You don't look a day over 150, Jim.

edit: I just saw this on WE's Facebook page. Fook if ya didn't fool me long-time, Jim.
https://vimeo.com/296499674?fbclid=IwAR1susmKM0M4oyT42AisMY7zKegojpm3tgHTyAUxffBQ2M3TDimL_sn3jlE
healyje

Trad climber
Portland, Oregon
Dec 5, 2018 - 06:31am PT
I just pick young climbers who like to climb multipitch trad...

Yeah, I usually mentor three or four sport-to-trad crossovers a year and typically run into and climb with another half-dozen or so each year who've already made the transition and are starting to get after it. Keeps things fresh.
Alan Rubin

climber
Amherst,MA.
Dec 5, 2018 - 08:32am PT
I agree with Jim on this. Despite the many 'superficial' differences between then and now, the fundamentals are still the same.
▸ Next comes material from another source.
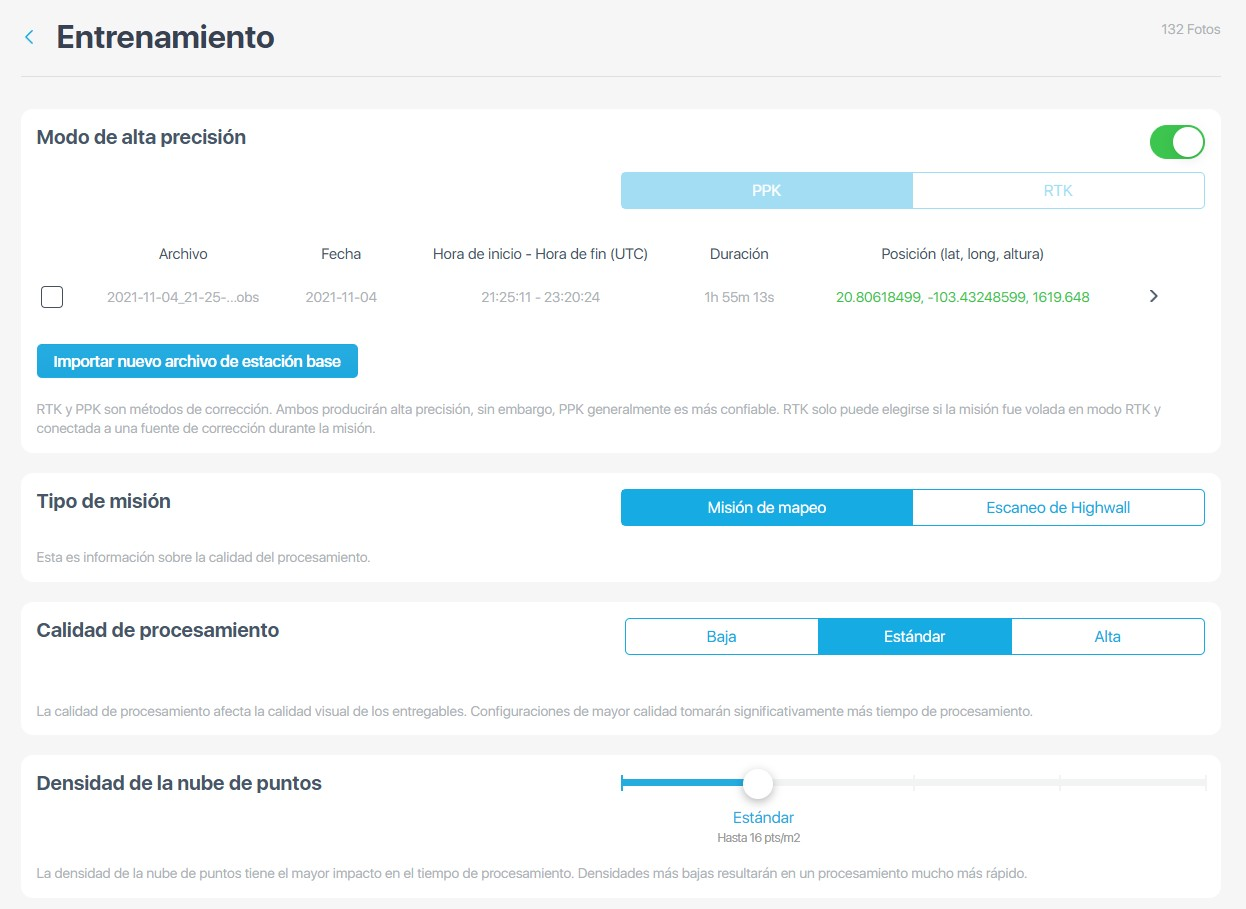Click the green position coordinates value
I, too, spend a lot of time with climbers much younger than me (there aren't that many of my generation around here gung ho to climb these days)and also observe many others at the gym and the crags, and see that the spirit, the love of climbing, the camaraderie are the same as it was BITD. Sure the numbers--and associated impacts--are much larger, but then again there are many more places to climb. I'll even go a step further and opine, at least in the terms of those fundamentals, that, were it to be possible, the climbers of today would fit right in with the very early rock climbers in places like the UK or the Alpine countries from the late 1800s/early 1900s, as well as with at least some of the alpinists of the Golden Age in the mid-1800s. Reading accounts (and looking at photos)from those days,the personalities--and their antics on and off the hills, strike a very familiar chord.
Fat Dad

Trad climber
Los Angeles, CA
Dec 5, 2018 - 09:29am PT
There were so few climbers then that it was like we all belonged to one big club.
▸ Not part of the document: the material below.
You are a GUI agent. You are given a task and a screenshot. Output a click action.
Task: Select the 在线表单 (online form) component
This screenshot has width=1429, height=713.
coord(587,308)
The top climbers of the day hung around the campfire at night and lived like everyone else. If you saw royal robbins, john gill or jim bridwell at the crags, you would say hi and maybe shoot the sh#t for a minute or two like you would with any other climber. We knew who the legends were, but they were all climbers like us, part of the brotherhood.
This is the part I miss. You met another climber and were instantly members of the same tribe and it was really a cool thing (most of the time). I remember hanging out in Hidden Valley and talking to some guy about climbing in a place called Vedavoo (sp?). Nice dude, real friendly and humble. Then I look in a climbing rag months later and learn it was Todd Skinner. Just one example.
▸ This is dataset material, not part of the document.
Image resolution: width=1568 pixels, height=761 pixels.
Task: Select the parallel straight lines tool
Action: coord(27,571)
Having said that, while the general mass of newer climbers seem to have different expectations about the sport and wouldn't last long in how it was done earlier, I agree that there is a whole new slice of that generation who are doing really inspiring things, freeing hard crazy stuff on obscure wall or around the globe and really further the purity and boldness that folks like Robbins and Pratt espoused.
Reilly

Mountain climber
The Other Monrovia- CA
Dec 5, 2018 - 09:36am PT
‘Back In The Day’ sounds like a good name for a Weird Al Yankovich song.
Bet he could come it the proper dirtbag, huh?
AP

Trad climber
Calgary
Dec 5, 2018 - 03:30pm PT
Hey Ron I can remember discussing stuff along this line when climbing together in j Tree years ago. You said something like "I remember thinking in the 70's wouldn't it be great if climbing got popular. Jeez what was I thinking?"
The best part was feeling like we were all part of a secret pirates club.

Still climbing Ron? I am though not very well. I have started spending winters living in J Tree. I will give you a call if I can find your number.